If you’re reading this right now, and the text isn’t blurry or making you want to vomit, congrats and happy new year! You’re not hungover.
This New Year’s was my first in Auckland. It happens to fall during our move, since we found a place to live just a couple of days ago. Kiwi was still working, so he departed for where we were temporarily staying. I stayed behind in Auckland a couple of nights before New Year’s Eve and on the actual day to get some stuff done for the house before I joined up with Kiwi again. Here are some of the highlights I can share:
I had my first night in Auckland in a not-hotel.

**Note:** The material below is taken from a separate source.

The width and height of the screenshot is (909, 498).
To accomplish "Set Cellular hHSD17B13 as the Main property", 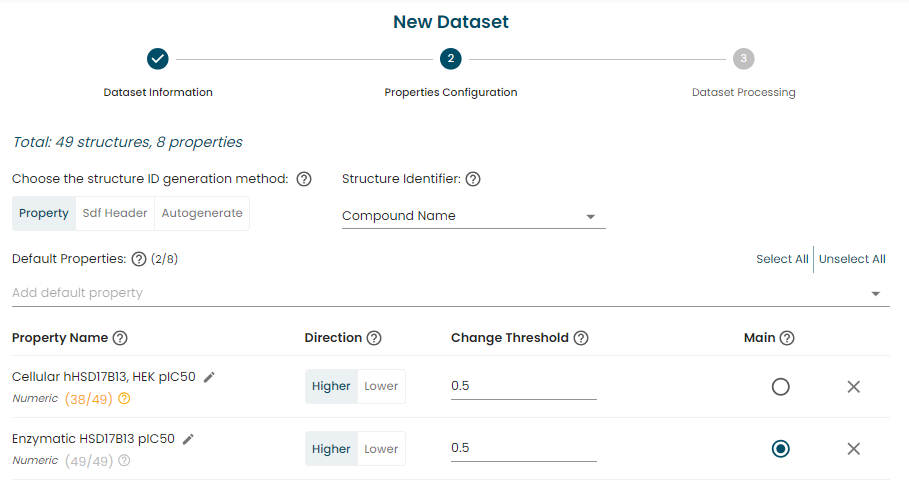I will tap(780, 387).
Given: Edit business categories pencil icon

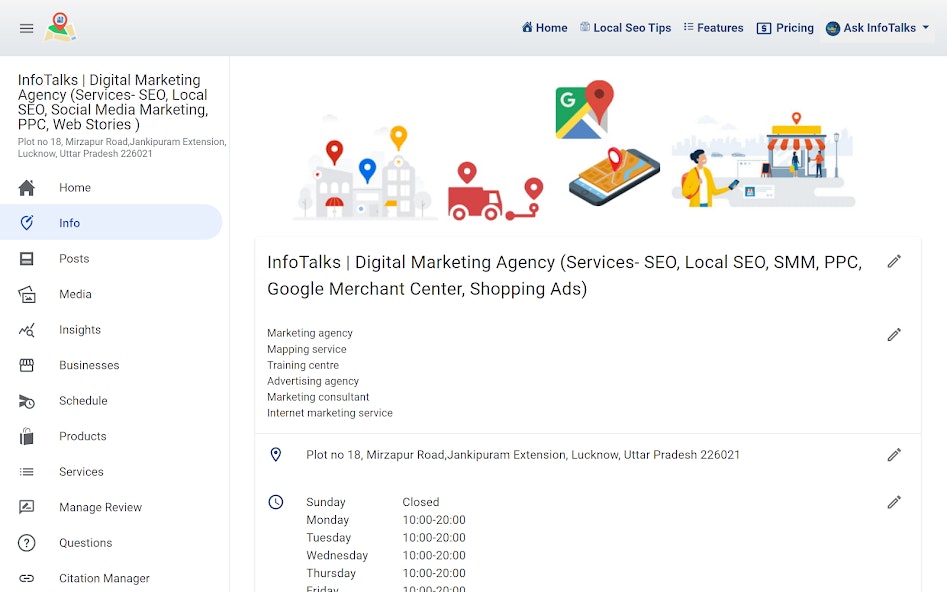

On the night before New Year’s Eve, I stayed with an Airbnb host located near Eden Park (a big sports stadium). This way, I could get some insider knowledge about the city and explore another area of town. This was a good move. My host introduced me to some good dry goods brands and told me tidbits of Auckland history. After a chat, I went into my room to do some online shopping, then headed out to get dinner.
Since I would be dining by myself, I picked up this month’s Metro magazine. It’s the city magazine for Auckland, and it’s a really smart publication, the result if Monocle and New York spent a couple of days in Auckland and decided to make a magazine. This issue had a feature on Prime Minister John Key’s recent year, at times comparing his political style with Obama and Merkel. It also had a calendar of events to look forward to this summer. (It’s still weird for a North American to say it’s summer.)
I went back to my Airbnb host and watched MasterChef Australia. It was an episode where the chefs had to slice fish for sushi and Nobu would judge it. I went to bed, woke up the next day, had breakfast with my host, then left for the local mall to buy some house stuff.
I took the wrong bus home.
After I bought some linens and pillows, I ended up waddling to the bus stop with pillows under my arm, two bags and my carryall. I knew there was a bus that would take me close to where we will live. I jumped on the bus that I thought would take me home.
It took me about a mile in the opposite direction. I waddled the 45 minutes home.
Once home, I took a nap on the floor for like 20 minutes. What? We have no furniture. It felt good on my back. But once awake, I had a few hours before I expected delivery of a bed and frame. So I needed to do something. And I was hungry.
I ate 25 parcels of pork and chives.
Our new place is off a main road that is filled with inexpensive Asian takeout and cafes. So I tried one of them: Bun Hut. Five buns for $4.
I bought an order of pork and chive steamed buns and dunked them in soy sauce. So good. And a bit of a novelty because I don’t think I’ve ever lived anywhere that offered easy-to-find steamed buns. But these didn’t quite squash my hunger. So I thought: Asian food crawl along the avenue.
Well, that didn’t quite pan out. Most places are still closed until January 3. But there was a dumpling place still open: Barilla Dumpling. I ordered a tray of steamed dumplings. Twenty for $12. Really juicy, at times I wondered if I had ordered soup dumplings in a welcome accident.
One person should not eat 20 dumplings. Or 25 parcels of pork and chives. I felt sick. So I went back home and took an nap on the ground.
Not too long after I passed out into food coma, the delivery men came with the bed. Once they left, I had a decision to make: Do I leave now and get an early bus to Kiwi? Or do I attempt to make the bed?
I made a bed that was not manufactured by Ikea.
The bed came with the bolts and wrench it needed. And I needed some exercise to work off the dumplings. So I made the bed, then I put the sheets on it, then I took a nap. Blame it on the pork and hardware. (At this point: Kiwi, who reads 99 percent of blog posts before they go up and doesn’t nap, chided me for blogging about a three-nap day. I regret nothing.)
I woke up after an hour, then left to meet my bus. It’s a three-ish mile walk to town, so I made the walk and made the bus. I reunited with Kiwi, we had a roast dinner, then went out to celebrate the new year.
It wasn’t a dress-up, wear hats sort of New Year’s, but there were bigger things to deal with, like preparing a house to live in for 2015. And I’m fine with that.